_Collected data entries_
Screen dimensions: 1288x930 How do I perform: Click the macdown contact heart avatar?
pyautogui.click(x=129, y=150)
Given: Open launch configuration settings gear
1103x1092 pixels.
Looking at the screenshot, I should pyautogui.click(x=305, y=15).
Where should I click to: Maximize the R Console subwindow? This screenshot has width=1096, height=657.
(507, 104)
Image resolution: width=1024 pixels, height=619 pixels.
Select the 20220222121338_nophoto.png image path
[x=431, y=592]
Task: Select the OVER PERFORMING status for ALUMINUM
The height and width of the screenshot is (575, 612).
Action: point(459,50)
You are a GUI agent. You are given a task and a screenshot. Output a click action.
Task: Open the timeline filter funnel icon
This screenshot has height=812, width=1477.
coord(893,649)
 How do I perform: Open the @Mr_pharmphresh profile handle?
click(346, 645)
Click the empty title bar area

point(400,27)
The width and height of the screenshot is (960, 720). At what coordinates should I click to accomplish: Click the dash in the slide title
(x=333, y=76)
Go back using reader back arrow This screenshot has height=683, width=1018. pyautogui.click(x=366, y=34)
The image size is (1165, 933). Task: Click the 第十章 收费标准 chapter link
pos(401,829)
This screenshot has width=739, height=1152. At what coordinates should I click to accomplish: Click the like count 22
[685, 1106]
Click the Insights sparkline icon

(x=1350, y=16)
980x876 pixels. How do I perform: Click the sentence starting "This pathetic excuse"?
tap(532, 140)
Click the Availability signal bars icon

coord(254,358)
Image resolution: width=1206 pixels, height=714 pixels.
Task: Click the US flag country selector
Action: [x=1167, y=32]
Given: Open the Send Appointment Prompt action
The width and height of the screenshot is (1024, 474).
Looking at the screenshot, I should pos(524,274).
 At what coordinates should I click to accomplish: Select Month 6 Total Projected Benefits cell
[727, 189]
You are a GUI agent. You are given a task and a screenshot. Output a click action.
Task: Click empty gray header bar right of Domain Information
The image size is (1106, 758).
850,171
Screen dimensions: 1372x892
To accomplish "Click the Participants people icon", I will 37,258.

_GOAL OF THE EXERCISE_
The expected response is the full set of records, reproduced exactly.

_WRITTEN SOLUTION_
Screen dimensions: 1288x930 How do I perform: Click the macdown contact heart avatar?
pyautogui.click(x=129, y=150)
Given: Open launch configuration settings gear
1103x1092 pixels.
Looking at the screenshot, I should pyautogui.click(x=305, y=15).
Where should I click to: Maximize the R Console subwindow? This screenshot has width=1096, height=657.
(507, 104)
Image resolution: width=1024 pixels, height=619 pixels.
Select the 20220222121338_nophoto.png image path
[x=431, y=592]
Task: Select the OVER PERFORMING status for ALUMINUM
The height and width of the screenshot is (575, 612).
Action: point(459,50)
You are a GUI agent. You are given a task and a screenshot. Output a click action.
Task: Open the timeline filter funnel icon
This screenshot has height=812, width=1477.
coord(893,649)
 How do I perform: Open the @Mr_pharmphresh profile handle?
click(346, 645)
Click the empty title bar area

point(400,27)
The width and height of the screenshot is (960, 720). At what coordinates should I click to accomplish: Click the dash in the slide title
(x=333, y=76)
Go back using reader back arrow This screenshot has height=683, width=1018. pyautogui.click(x=366, y=34)
The image size is (1165, 933). Task: Click the 第十章 收费标准 chapter link
pos(401,829)
This screenshot has width=739, height=1152. At what coordinates should I click to accomplish: Click the like count 22
[685, 1106]
Click the Insights sparkline icon

(x=1350, y=16)
980x876 pixels. How do I perform: Click the sentence starting "This pathetic excuse"?
tap(532, 140)
Click the Availability signal bars icon

coord(254,358)
Image resolution: width=1206 pixels, height=714 pixels.
Task: Click the US flag country selector
Action: [x=1167, y=32]
Given: Open the Send Appointment Prompt action
The width and height of the screenshot is (1024, 474).
Looking at the screenshot, I should pos(524,274).
 At what coordinates should I click to accomplish: Select Month 6 Total Projected Benefits cell
[727, 189]
You are a GUI agent. You are given a task and a screenshot. Output a click action.
Task: Click empty gray header bar right of Domain Information
The image size is (1106, 758).
850,171
Screen dimensions: 1372x892
To accomplish "Click the Participants people icon", I will 37,258.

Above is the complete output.